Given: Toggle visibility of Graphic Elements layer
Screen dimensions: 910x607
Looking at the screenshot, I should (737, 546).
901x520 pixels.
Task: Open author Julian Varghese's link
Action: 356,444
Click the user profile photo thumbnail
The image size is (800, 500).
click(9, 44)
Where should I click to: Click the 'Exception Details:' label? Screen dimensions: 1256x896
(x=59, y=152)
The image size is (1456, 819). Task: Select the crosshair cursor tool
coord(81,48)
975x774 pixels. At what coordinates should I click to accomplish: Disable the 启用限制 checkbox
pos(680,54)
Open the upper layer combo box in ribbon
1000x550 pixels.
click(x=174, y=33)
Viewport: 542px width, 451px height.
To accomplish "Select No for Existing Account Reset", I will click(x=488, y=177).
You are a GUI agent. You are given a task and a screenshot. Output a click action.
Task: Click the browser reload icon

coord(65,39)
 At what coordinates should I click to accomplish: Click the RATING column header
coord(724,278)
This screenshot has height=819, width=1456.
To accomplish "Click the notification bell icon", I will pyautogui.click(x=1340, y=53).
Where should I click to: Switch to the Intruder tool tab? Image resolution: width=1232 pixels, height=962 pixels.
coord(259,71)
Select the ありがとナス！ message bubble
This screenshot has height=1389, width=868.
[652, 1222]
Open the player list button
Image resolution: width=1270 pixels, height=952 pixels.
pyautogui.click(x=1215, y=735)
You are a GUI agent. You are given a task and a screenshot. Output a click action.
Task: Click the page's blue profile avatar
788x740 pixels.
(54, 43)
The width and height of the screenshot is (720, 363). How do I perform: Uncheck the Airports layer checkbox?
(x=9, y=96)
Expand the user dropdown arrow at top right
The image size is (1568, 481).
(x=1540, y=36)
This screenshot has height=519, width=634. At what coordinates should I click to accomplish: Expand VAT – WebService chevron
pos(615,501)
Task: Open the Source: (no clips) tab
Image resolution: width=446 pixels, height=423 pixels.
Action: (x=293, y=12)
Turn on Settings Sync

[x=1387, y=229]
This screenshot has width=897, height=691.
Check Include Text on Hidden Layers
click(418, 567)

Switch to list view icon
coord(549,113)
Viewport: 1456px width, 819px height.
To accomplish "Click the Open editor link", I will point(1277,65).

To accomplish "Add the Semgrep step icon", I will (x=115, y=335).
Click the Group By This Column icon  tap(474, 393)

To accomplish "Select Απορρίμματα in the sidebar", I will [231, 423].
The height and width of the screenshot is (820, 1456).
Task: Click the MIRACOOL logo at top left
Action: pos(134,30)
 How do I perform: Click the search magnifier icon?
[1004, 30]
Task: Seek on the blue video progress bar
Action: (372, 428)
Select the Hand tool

To do: Locate every line in the records above that contains the word "Viewport", treating uppercase and lowercase as different, and copy each of those lines.

Complete answer:
Viewport: 542px width, 451px height.
Viewport: 1456px width, 819px height.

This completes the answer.